Opened 5 months ago

Closed 4 weeks ago

Last modified 8 days ago

#31204 closed enhancement (fixed)

Extend file objects in index.json to include descriptor types, publication times, and file digests

Reported by: karsten Owned by: karsten
Priority: Medium Milestone:
Component: Metrics/CollecTor Version:
Severity: Normal Keywords:
Cc: metrics-team, atagar Actual Points:
Parent ID: Points:
Reviewer: Sponsor:

Description

atagar suggested to extend file objects in CollecTor's index.json to include descriptor types, publication times, and file digests.

As of now, file objects in the index.json file have the following fields:

  • "path": Relative path of the file.
  • "size": Size of the file in bytes.
  • "last_modified": Timestamp when the file was last modified using pattern "YYYY-MM-DD HH:MM" in the UTC timezone.

The new fields could be defined as follows, though this is very much subject to discussion on this ticket:

  • "types": List of descriptor types as found in @type annotations of contained descriptors (optional).
  • "first_published": Earliest published timestamp (or similar) of contained descriptors (optional).
  • "last_published": Latest published timestamp (or similar) of contained descriptors (optional).
  • "sha256": SHA-256 digest of the file, encoded as base64 (optional).

All these new fields seem reasonable things to add, and I don't see why we wouldn't want to add them.
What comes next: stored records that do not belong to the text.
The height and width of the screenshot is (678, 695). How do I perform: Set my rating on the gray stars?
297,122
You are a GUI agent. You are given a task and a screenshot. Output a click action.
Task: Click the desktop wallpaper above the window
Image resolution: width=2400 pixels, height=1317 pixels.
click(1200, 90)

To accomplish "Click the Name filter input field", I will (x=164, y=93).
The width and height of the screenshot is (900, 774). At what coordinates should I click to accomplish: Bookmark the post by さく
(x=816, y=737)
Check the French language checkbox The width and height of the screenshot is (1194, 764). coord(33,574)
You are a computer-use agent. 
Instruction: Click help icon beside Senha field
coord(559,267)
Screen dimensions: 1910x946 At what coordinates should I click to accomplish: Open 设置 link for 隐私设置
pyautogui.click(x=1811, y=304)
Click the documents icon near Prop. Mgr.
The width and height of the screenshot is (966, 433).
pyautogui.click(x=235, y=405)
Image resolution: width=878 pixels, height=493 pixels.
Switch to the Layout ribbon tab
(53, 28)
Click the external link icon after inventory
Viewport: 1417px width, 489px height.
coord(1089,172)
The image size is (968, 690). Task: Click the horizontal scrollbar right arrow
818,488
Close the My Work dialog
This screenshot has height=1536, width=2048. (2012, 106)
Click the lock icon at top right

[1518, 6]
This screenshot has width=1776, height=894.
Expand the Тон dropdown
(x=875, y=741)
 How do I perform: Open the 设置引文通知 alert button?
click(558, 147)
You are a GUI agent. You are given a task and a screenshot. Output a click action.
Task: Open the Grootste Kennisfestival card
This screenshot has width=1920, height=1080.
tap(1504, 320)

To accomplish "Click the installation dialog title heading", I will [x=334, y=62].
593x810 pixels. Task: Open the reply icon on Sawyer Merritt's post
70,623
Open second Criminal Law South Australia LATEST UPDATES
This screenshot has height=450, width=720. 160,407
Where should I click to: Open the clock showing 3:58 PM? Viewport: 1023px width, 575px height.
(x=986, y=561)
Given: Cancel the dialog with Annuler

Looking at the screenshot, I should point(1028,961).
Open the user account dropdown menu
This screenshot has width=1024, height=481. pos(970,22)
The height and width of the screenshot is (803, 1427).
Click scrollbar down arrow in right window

The index will get bigger, but that sounds acceptable. The coding effort is non-zero, which is something we'll have to admit. But all in all, I don't see a blocker for doing this.

Implementation note: All these new fields have in common that they're not just file attributes that we can easily obtain from Java's File class. We'll have to open and read files in order to obtain these fields, and that's very time-consuming. I could see how we do this in a background thread (or thread pool) started by CollecTor's CreateIndexJson.java with a state file of some sort to avoid reprocessing files that haven't changed. And while this thread (pool) hasn't completed processing a file, the index would simply omit these new fields (not files!), which is why fields are defined as optional above.

What else did I miss? atagar, please fill in any thoughts that I left out.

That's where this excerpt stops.